→ What the task requires
Only the lines from the one containing "This screenshot has width=868, height=431." to the end of the records belong in the copy. Reproduce them word for word and drop the pictures.

(Records drawn from a dataset)
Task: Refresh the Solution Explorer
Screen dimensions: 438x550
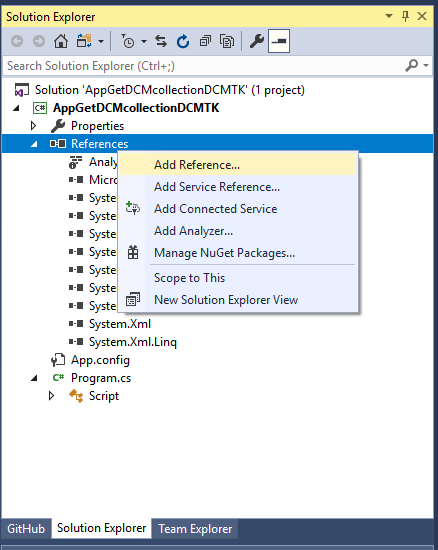Action: point(183,41)
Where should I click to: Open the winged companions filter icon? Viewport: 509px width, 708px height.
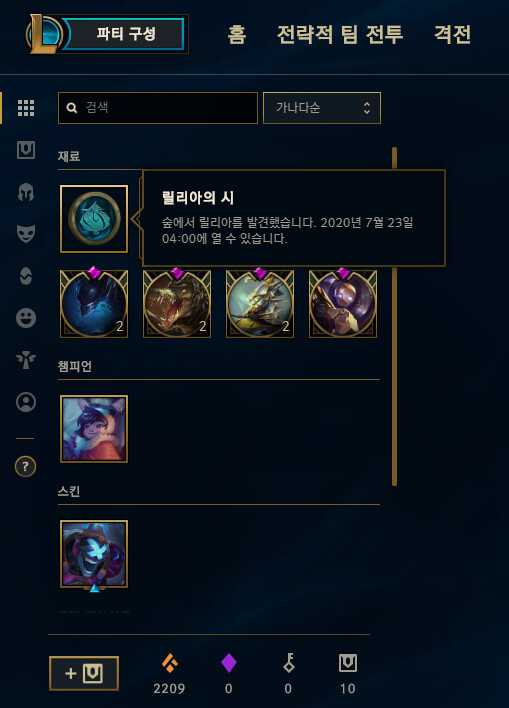26,360
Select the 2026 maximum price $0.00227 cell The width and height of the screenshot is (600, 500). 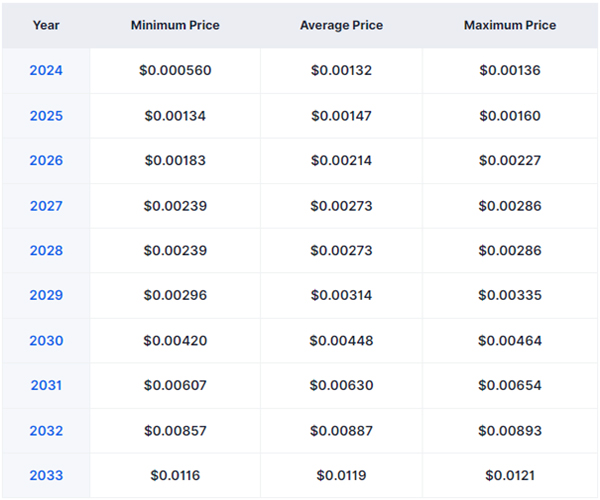pos(510,160)
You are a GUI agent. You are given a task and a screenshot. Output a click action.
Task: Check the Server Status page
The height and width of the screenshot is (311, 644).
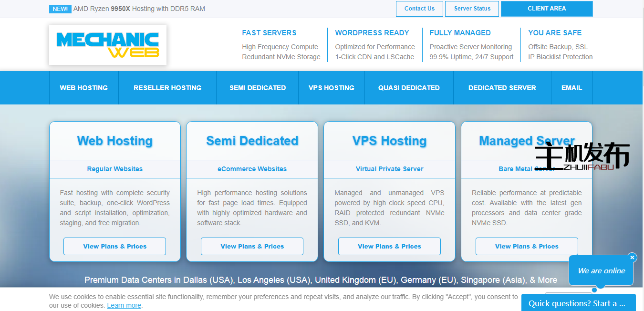pyautogui.click(x=472, y=9)
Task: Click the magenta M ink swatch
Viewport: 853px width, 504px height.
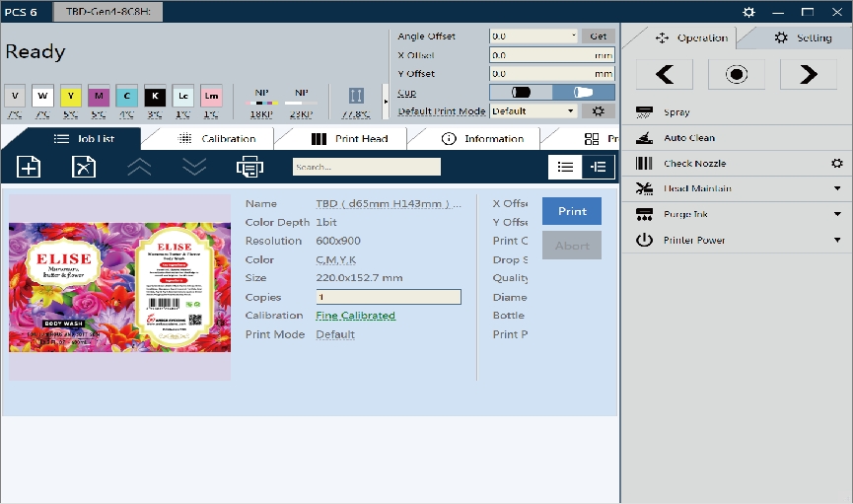Action: tap(99, 96)
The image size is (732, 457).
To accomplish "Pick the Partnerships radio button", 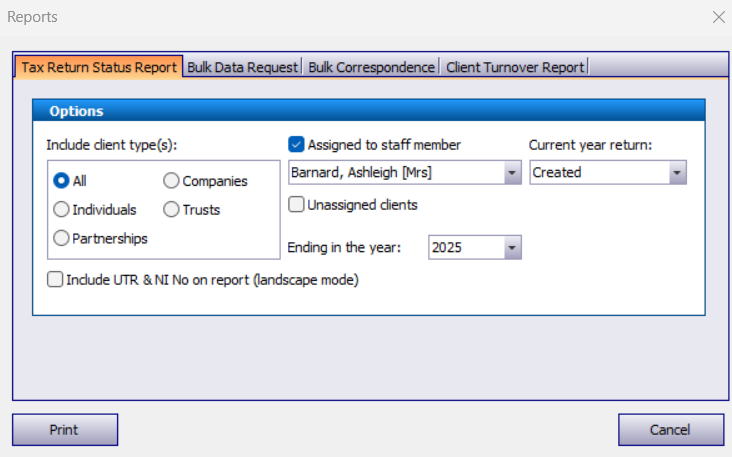I will coord(61,238).

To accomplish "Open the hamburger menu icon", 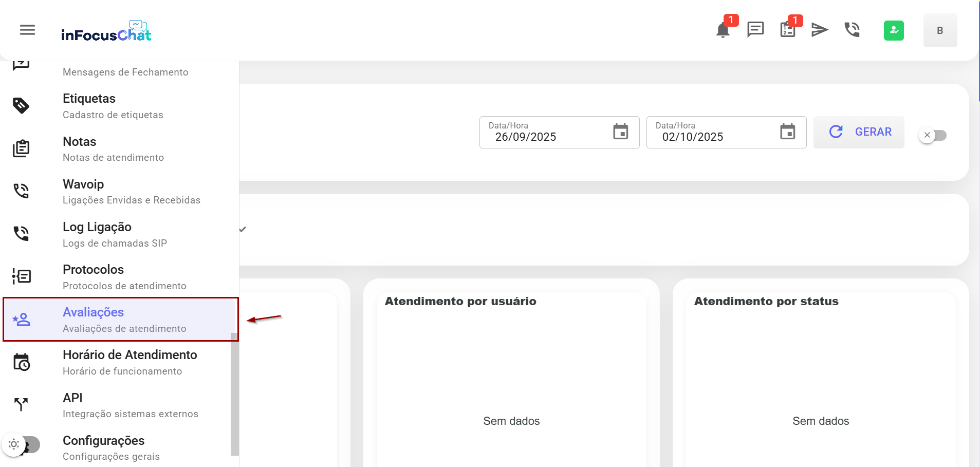I will 27,30.
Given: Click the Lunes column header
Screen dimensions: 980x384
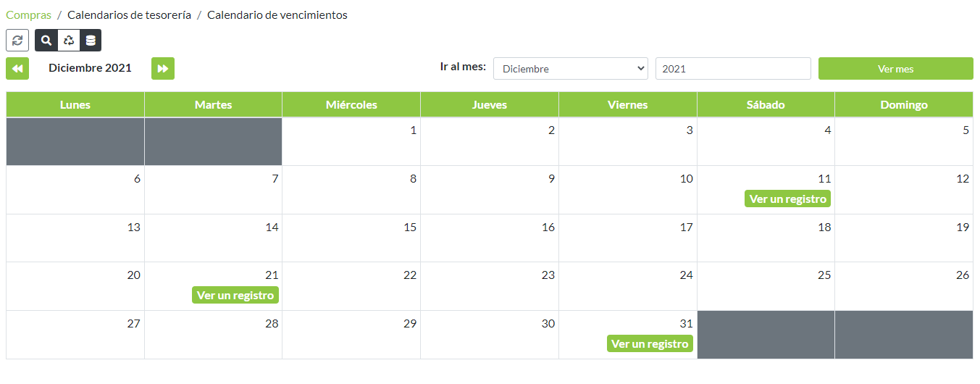Looking at the screenshot, I should pos(75,104).
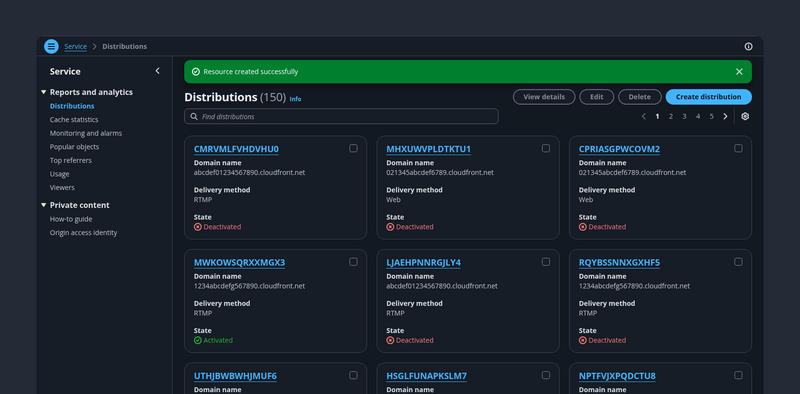Click the search magnifier icon
This screenshot has width=800, height=394.
point(194,116)
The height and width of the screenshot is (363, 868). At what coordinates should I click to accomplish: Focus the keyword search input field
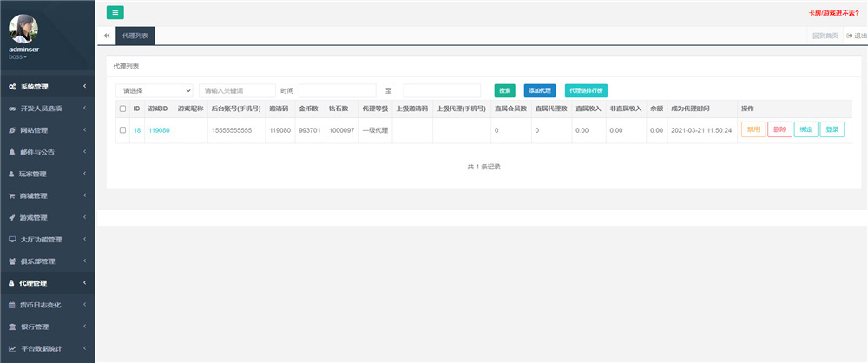[237, 90]
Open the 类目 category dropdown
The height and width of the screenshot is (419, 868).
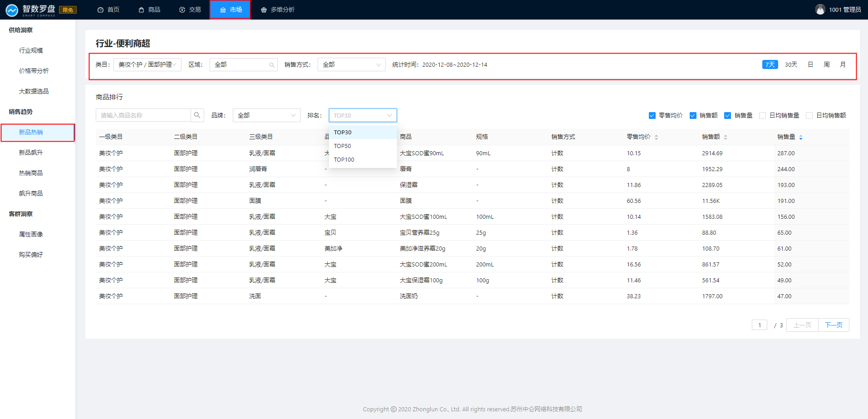147,64
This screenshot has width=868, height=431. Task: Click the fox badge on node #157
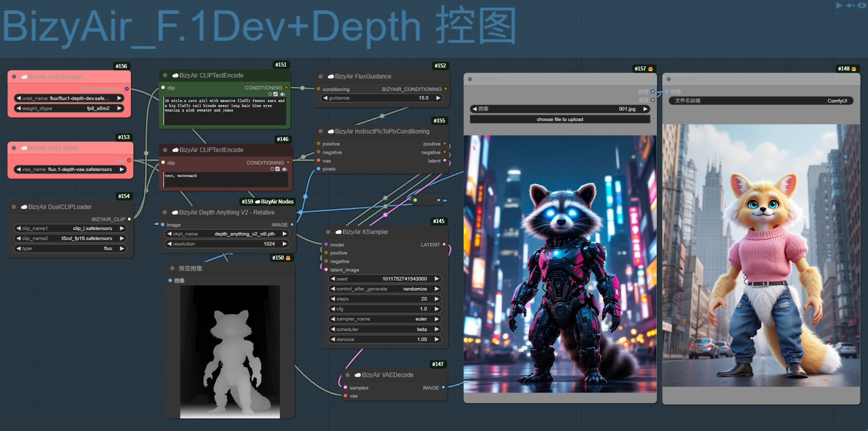(x=650, y=69)
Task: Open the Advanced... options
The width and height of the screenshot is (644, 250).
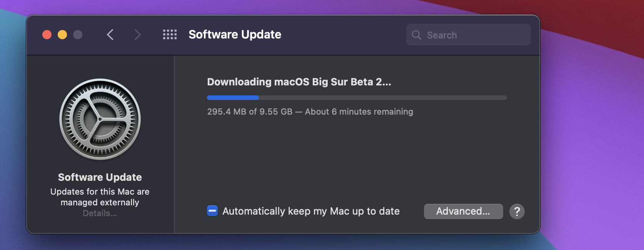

→ Result
This screenshot has width=868, height=431. Task: Click the fox badge on node #157
(x=650, y=69)
Task: Open the Advanced... options
The width and height of the screenshot is (644, 250).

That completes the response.